O estudo mostrou que há dois momentos cruciais: primeiro, a infecção ativa a inflamação e "acorda" as células adormecidas. Depois, com a inflamação diminuindo, o sistema imunológico passa a falhar em combater essas células.

Um dos motivos é que as células CD4+, que normalmente ajudam na resposta imune, acabam suprimindo a ação das células CD8+, responsáveis por destruir células cancerígenas. Esse ambiente permissivo contribui para que os tumores cresçam sem resistência.

Dados em humanos reforçam o alerta

Para saber se o fenômeno também ocorre em pessoas, os cientistas analisaram registros de mais de 4 mil sobreviventes de câncer do banco de dados do Reino Unido (UK Biobank) que testaram positivo para SARS-CoV-2 antes das vacinas estarem disponíveis.
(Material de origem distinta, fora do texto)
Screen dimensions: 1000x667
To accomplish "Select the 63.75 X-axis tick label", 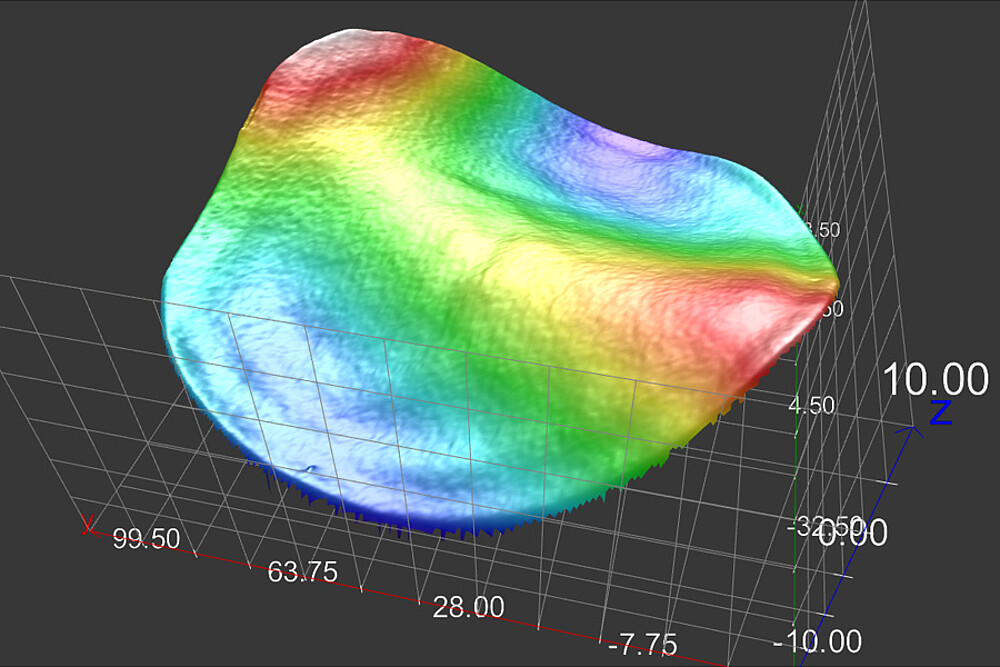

O risco de morte por câncer foi quase duas vezes maior entre os infectados do que entre os não infectados.

Nos Estados Unidos, o banco de dados Flatiron Health mostrou que mulheres com câncer de mama que tiveram covid-19 apresentaram risco aumentado de desenvolver metástases nos pulmões. Mesmo após ajustes por idade, comorbidades e tipo de câncer, a tendência permaneceu.